Phenalenyl with natural-abundance of 13C isotope

[trukhan]

I noticed that the EPR spectra of phenalenyl radical anion with the natural abundance of 13C in the examples \isotropic\phenalenyl_manual.m and \isotropic\phenalenyl.m differ markedly.
In my opinion, it would be more correct to use this code

Code: Select all

Sys.n = [6 3 6 3 3];

in the phenalenyl.m instead of

Code: Select all

Sys.n = [6 3 1 1 1];

but, unfortunately EasySpin "Cannot compute isotope patterns for equivalent nuclei."
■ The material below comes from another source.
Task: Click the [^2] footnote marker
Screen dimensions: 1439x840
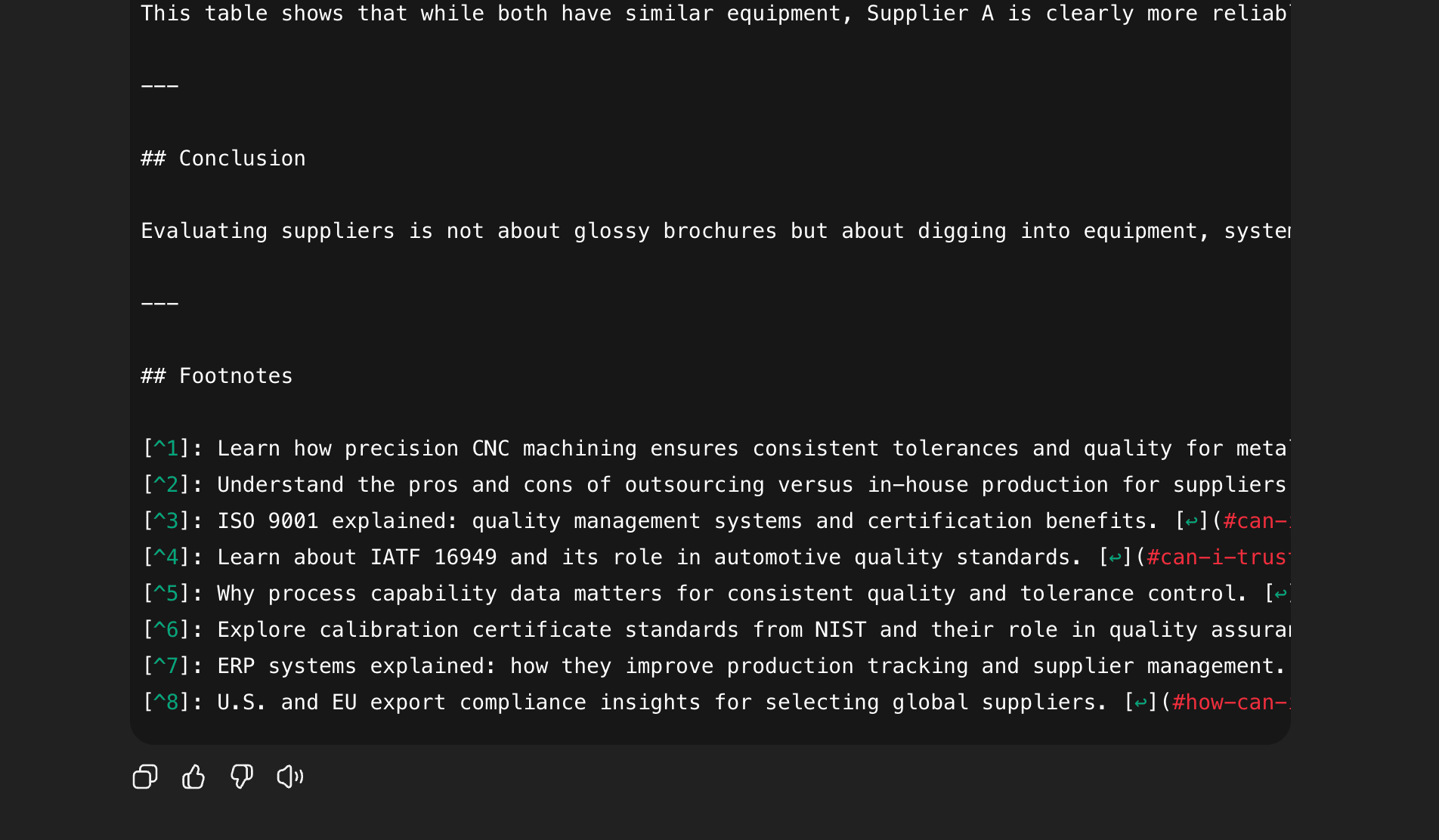Action: [x=166, y=485]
I think this problem can be solved as follows:

Code: Select all

Exp.mwFreq = 9.5;
Exp.CenterSweep = [339.4 8];
Exp.nPoints = 10000;
A_H = [-0.629 +0.181];
A_C = [+0.966 +0.966 +0.966 +0.966 +0.966 +0.966 -0.784 -0.784 -0.784 -0.784 -0.784 -0.784];
Sys.g = 2;
Sys.n = [6 3 1 1 1 1 1 1 1 1 1 1 1 1];
Sys.A = mt2mhz([A_H A_C]);
Sys.Nucs = '1H,1H,C,C,C,C,C,C,C,C,C,C,C,C';
Sys.lwpp = [0, 0.01];
[x,y2] = garlic(Sys,Exp);
plot(x,y2);

(warning: calculation time is about 15 sec on a 3 GHz processor)

The spectrum calculated in such a way is almost identical to the spectrum calculated by phenalenyl_manual.m example.
Moreover, in this case, one can see additional small peaks, which, in my opinion, are due to the species with more than one 13C.
Is it right? Any comments?

[Stefan Stoll]

This looks right. We will update the phenalenyl example. Thanks!